I completely agree with Viktor’s statement. While I don’t understand the protocols supporting high frequency trading, I find the claim that HFT is bound by the handshake time dubious. I also wasn’t able to support the claim that HFT traders even use TLS at all; my understanding is that HFT traders use private connections that don’t have any encryption, just raw TCP/IP. My understanding is that the vast majority of third-party service providers only perform a TLS handshake directly before logging on, and use a stream protocol like WebSockets for further messages.

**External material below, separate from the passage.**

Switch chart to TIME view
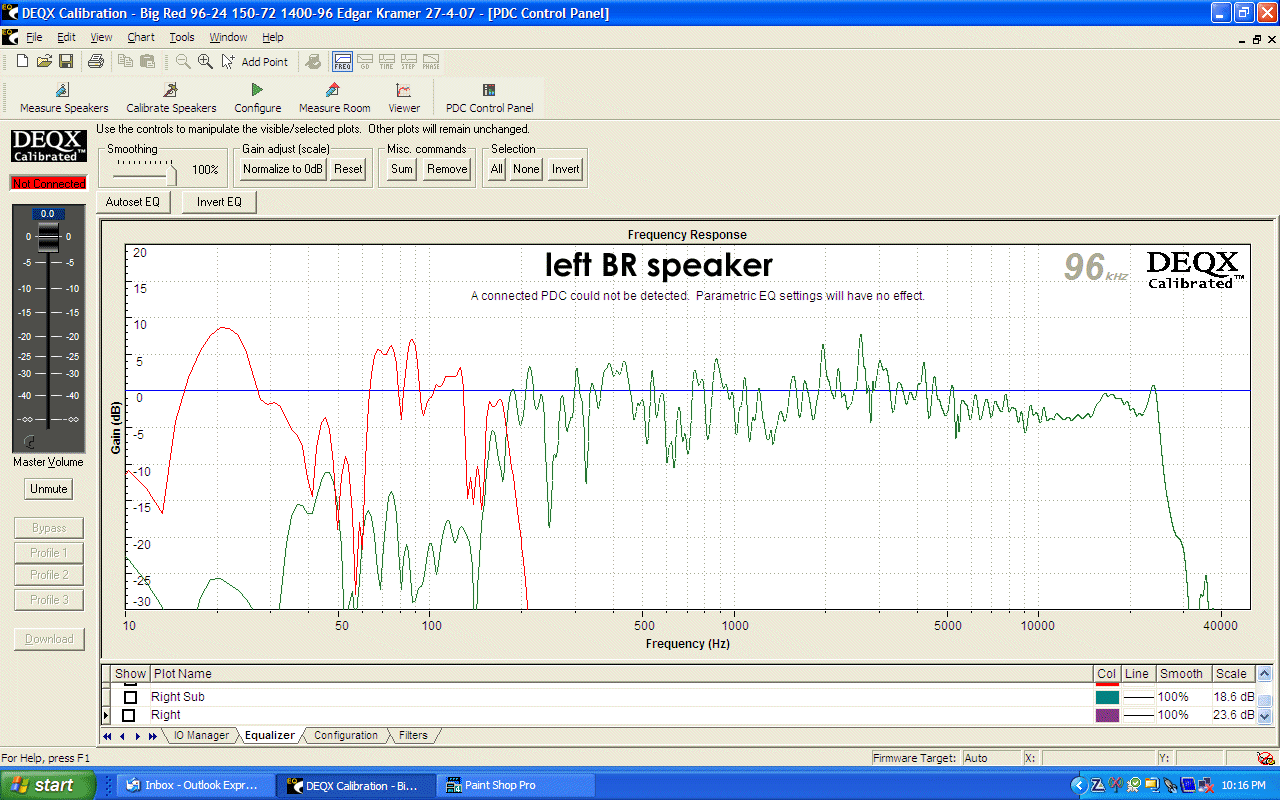The height and width of the screenshot is (800, 1280). pyautogui.click(x=386, y=61)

It just doesn’t make sense to sell a high-frequency product where a TLS session
must be opened before every trade, as that would also imply logging
on/validating authentication before every trade, which would add extra latency
as well. Any product that does this wouldn’t be competitive compared to other
providers that optimize for latency.
I’d love to hear more from this trader because, as always, I could be wrong.
But it seems to me like there is no aspect of high frequency trading where
logon/session establishment latency is critical.
Best,
Joshua Nabors
-------- Original Message --------
On Tuesday, 02/17/26 at 09:22 Viktor Dukhovni <[email protected]> wrote:
On Tue, Feb 17, 2026 at 11:02:08AM -0500, Paul Wouters wrote:
> I was asked by a TLS participant to relay some information publicly
> regarding their pure PQ mlkem use case. I have rephrased their ontribution
> in my own words below.
>
> There is a use case for MLKEM in the market of high-frequency
> trading. Apparently there were complaints from those users (eg
> traders) in the past about the performane impact of migrating
> to TLS 1.2. If there is a performance drop with TLS 1.3 with an
> MLKEM hybrid, then migration to PQ (or TLS 1.3) would stall. If
> they can offer a (even tiny) performance gain of TLS 1.3 MLKEM
> over TLS 1.2 ECDHE, then this individual would have a strong
> case to deploy PQ security. Otherwise, the traders will insist
> on waiting until a CRQC is publicly known to exist.
>
> The individual stated they are in favour of adoption the pure mlkem
> document along with the hybrid document so people can pick either,
> depending in their use cases.
This does not look to me like a compelling rationale. A high-frequency
trading system that does not route trades over a connection that was
established well before market open, and expects to beat the competition
by minimising connection establishment latency, is perhaps doing it wrong.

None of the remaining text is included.